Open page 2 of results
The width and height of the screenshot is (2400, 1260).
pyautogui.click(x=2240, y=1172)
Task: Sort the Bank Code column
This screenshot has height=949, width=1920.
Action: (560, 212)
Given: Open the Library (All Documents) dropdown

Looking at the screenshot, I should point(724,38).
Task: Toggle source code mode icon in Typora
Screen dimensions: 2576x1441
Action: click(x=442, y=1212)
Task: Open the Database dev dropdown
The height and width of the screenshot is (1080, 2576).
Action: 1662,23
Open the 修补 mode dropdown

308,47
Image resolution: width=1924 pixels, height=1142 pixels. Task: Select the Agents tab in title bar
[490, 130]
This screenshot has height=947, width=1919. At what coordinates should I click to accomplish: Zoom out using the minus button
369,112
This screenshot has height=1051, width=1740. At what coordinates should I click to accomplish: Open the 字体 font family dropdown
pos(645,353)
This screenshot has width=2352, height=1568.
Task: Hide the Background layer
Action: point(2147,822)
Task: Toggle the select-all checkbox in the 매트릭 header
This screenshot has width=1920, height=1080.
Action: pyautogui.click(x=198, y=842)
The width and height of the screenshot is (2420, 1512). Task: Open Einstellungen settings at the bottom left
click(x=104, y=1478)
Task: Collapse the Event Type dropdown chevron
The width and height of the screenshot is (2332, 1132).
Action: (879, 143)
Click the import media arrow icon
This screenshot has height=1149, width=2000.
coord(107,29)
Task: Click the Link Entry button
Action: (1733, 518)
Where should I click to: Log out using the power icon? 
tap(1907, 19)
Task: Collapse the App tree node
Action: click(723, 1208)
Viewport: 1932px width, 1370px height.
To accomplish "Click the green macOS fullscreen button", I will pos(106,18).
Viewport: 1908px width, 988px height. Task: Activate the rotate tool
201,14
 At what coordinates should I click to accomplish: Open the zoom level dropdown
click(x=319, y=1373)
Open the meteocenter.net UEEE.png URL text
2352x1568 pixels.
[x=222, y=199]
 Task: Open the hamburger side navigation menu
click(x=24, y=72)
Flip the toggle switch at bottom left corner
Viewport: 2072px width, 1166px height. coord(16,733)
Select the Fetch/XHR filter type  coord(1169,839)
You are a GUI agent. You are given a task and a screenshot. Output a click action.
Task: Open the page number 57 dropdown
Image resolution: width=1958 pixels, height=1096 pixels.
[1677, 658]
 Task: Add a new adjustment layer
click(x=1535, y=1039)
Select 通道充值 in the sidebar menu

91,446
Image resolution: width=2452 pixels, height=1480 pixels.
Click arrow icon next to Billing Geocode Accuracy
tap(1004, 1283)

> BRIEF: In the material above, find every line that has the string "page" and pull those lines out.

> EXPECTED ANSWER:
Open page 2 of results
Task: Open the page number 57 dropdown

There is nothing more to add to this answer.